Не могла она пренебречь и ощущением пустоты от утраты. И теперь исследовала эту пустоту, понимая, что это не горе — во всяком случае, не совсем горе. Скорее мир без него стал как-то неполон. Рун всегда наполнял ее жизнь, даже тогда в замке, еще до обращения — с его частыми визитами, долгими беседами, долгим чреватым молчанием. И после той кровавой ночи он продолжал определять ее жизнь, дав ей, по сути, новое рождение. И с той поры всегда преследовал ее призрачной тенью — даже в этот современный мир.
А теперь просто исчез.
— Почти приехали, — сообщил Искариот, махнув рукой в сторону волшебного зеркала — экрана — перед ними.
Элисабета перенесла внимание вперед. Экран показывал темную береговую линию, испещренную россыпью огней. Далее к востоку на небе забрезжили бледные предвестники зари. Элисабета ощутила ее приближение в наваливающейся на нее апатии, заставляющей почувствовать себя вялой и медлительной.
Внезапно их экипаж вильнул прочь от скопления огней, отмечающих Неаполь, и повернул к тонущему во мраке участку берега под высокой горой с узенькой полоской песчаного пляжа у подножия. Верхушка горы была срезана,
— Где мы? — полюбопытствовал Томми, зашевелившись у ее бока.
— Это Кумы, — ответила Элисабета, глядя поверх макушки отрока на Искариота.
— Мы собираемся в гости к старому другу, — загадочно добавил Иуда.
Элисабета не питала особого интереса к персоне, которую Искариот может считать другом.
Достигнув берега, их экипаж пронесся над самым песчаным пляжем, поднимая тучи пыли, и опустил их на землю в облаке песка.
Графиня почувствовала, как Томми оцепенел у нее в объятьях. Должно быть, знает, что участь его уже близка, и справедливо боится ее. Элисабета вспомнила инструкции Искариота, что она должна успокаивать отрока, разыгрывая из себя его няньку. Она покрепче обняла рукой его худенькие плечи — не потому, что была обязана, а потому, что дитя нуждается в этом утешении.
Наконец, экипаж плюхнулся на землю. Поднятый песок осыпался, открыв вид на море с одной стороны и на отвесные скалы — с другой. Искариот открыл свою дверь, впустив запахи, соли и жженого дегтя.
Все выбрались наружу.
Как только стопы Элисабеты ощутили песок, ее острых чувств коснулась иная нота.
Дуновение серных миазмов.
Она поглядела на обращенные к морю утесы этого древнего вулкана, зная, что расположено глубоко внизу, под охраной древней сивиллы.
Вход в Гадес.
Стоя рядом с ней, Томми уныло смотрел на темное море, наверное, представляя, как погибали люди там, вдали, и гадая о собственном роке. Элисабета взяла отрока за руку и ободряюще сжала его пальцы. Она будет играть свою роль, как приказано, выжидая своего часа, доколе не выпадет возможность бежать.

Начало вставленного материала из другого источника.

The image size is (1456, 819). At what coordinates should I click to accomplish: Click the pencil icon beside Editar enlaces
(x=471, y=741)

Окидывая взглядом эти пустые воды, Батори вновь была потрясена ощущением пустоты от утраты. И не только Руна. Она видела мысленным взором свои имения, детей, семью. Пропали все и всё.
Я в этом мире одна одинешенька.
Томми прижался к ней, и Элисабета прижала его в ответ. Отрок поглядел на нее сверкающими в лунном свете глазами. Взгляд его был полон страха, но в то же время и благодарности, что она рядом.
Он нуждается в ней.
А я нуждаюсь в тебе, внезапно осознала она.

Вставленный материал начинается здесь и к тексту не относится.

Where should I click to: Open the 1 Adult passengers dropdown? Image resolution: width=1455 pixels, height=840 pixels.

Искариот присоединился к ним, ступив вперед, окруженный мельтешением изумрудных крылышек мотыльков, выпущенных из камеры в боку повозки. Не желая шарахаться от невысказанной угрозы, Элисабета выпрямилась еще более горделиво.
— Пора, — сказал Иуда, беря Томми за плечи.

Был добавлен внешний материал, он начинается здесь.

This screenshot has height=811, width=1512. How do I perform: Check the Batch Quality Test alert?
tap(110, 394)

И повернул отрока лицом к утесам — и его участи.
06 часов 12 минут
Эрин держала тяжелую голову Христиана на коленях, пока Джордан подводил идущую по инерции накренившуюся лодку к темному причалу нефтяной платформы. Они остались на борту лишь втроем. Рун и Бернард скользнули в воду еще в сотне ярдов от буровой, чтобы самостоятельно добраться до пристани вплавь. Издали она заметила какое-то мимолетное мелькание теней, услышала сдавленный крик, а затем Рун вспышкой просигналил, что можно подходить к пристани без опаски.